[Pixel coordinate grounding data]
□ □ □ □
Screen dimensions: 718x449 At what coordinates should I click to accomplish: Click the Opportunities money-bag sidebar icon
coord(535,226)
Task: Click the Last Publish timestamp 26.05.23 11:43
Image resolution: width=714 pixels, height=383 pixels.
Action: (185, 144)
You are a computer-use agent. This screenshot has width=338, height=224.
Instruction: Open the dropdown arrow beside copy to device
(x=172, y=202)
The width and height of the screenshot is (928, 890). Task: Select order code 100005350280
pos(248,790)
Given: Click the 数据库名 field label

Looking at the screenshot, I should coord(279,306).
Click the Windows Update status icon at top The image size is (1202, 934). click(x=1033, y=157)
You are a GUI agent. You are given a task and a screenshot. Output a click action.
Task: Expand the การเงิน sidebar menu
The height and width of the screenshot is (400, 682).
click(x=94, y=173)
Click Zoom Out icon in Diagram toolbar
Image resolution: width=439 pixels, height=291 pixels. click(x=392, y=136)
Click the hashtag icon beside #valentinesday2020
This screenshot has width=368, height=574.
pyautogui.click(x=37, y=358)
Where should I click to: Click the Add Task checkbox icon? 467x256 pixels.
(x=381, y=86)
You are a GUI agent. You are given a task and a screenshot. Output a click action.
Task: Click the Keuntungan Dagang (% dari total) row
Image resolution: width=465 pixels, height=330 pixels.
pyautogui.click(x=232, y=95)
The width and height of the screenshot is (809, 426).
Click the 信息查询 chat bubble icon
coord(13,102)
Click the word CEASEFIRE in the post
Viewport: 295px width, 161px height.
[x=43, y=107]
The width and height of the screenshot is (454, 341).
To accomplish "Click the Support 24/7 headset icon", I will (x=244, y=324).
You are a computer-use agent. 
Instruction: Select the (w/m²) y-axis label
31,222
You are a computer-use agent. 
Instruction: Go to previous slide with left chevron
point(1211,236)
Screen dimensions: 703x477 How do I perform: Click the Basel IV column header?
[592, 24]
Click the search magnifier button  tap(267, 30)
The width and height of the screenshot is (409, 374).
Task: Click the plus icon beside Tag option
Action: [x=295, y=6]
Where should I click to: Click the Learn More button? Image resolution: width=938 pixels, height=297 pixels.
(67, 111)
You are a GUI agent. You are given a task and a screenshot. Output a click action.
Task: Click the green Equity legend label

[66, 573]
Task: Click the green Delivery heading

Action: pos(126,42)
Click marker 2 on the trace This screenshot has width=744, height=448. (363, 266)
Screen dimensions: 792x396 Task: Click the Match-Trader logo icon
□ □ □ □
Required work:
From the first line to the last, give the data again exactly.

Answer to the exercise:
Screen dimensions: 718x449 At what coordinates should I click to accomplish: Click the Opportunities money-bag sidebar icon
coord(535,226)
Task: Click the Last Publish timestamp 26.05.23 11:43
Image resolution: width=714 pixels, height=383 pixels.
Action: (185, 144)
You are a computer-use agent. This screenshot has width=338, height=224.
Instruction: Open the dropdown arrow beside copy to device
(x=172, y=202)
The width and height of the screenshot is (928, 890). Task: Select order code 100005350280
pos(248,790)
Given: Click the 数据库名 field label

Looking at the screenshot, I should coord(279,306).
Click the Windows Update status icon at top The image size is (1202, 934). click(x=1033, y=157)
You are a GUI agent. You are given a task and a screenshot. Output a click action.
Task: Expand the การเงิน sidebar menu
The height and width of the screenshot is (400, 682).
click(x=94, y=173)
Click Zoom Out icon in Diagram toolbar
Image resolution: width=439 pixels, height=291 pixels. click(x=392, y=136)
Click the hashtag icon beside #valentinesday2020
This screenshot has width=368, height=574.
pyautogui.click(x=37, y=358)
Where should I click to: Click the Add Task checkbox icon? 467x256 pixels.
(x=381, y=86)
You are a GUI agent. You are given a task and a screenshot. Output a click action.
Task: Click the Keuntungan Dagang (% dari total) row
Image resolution: width=465 pixels, height=330 pixels.
pyautogui.click(x=232, y=95)
The width and height of the screenshot is (809, 426).
Click the 信息查询 chat bubble icon
coord(13,102)
Click the word CEASEFIRE in the post
Viewport: 295px width, 161px height.
[x=43, y=107]
The width and height of the screenshot is (454, 341).
To accomplish "Click the Support 24/7 headset icon", I will (x=244, y=324).
You are a computer-use agent. 
Instruction: Select the (w/m²) y-axis label
31,222
You are a computer-use agent. 
Instruction: Go to previous slide with left chevron
point(1211,236)
Screen dimensions: 703x477 How do I perform: Click the Basel IV column header?
[592, 24]
Click the search magnifier button  tap(267, 30)
The width and height of the screenshot is (409, 374).
Task: Click the plus icon beside Tag option
Action: [x=295, y=6]
Where should I click to: Click the Learn More button? Image resolution: width=938 pixels, height=297 pixels.
(67, 111)
You are a GUI agent. You are given a task and a screenshot. Output a click action.
Task: Click the green Equity legend label

[66, 573]
Task: Click the green Delivery heading

Action: pos(126,42)
Click marker 2 on the trace This screenshot has width=744, height=448. (363, 266)
Screen dimensions: 792x396 Task: Click the Match-Trader logo icon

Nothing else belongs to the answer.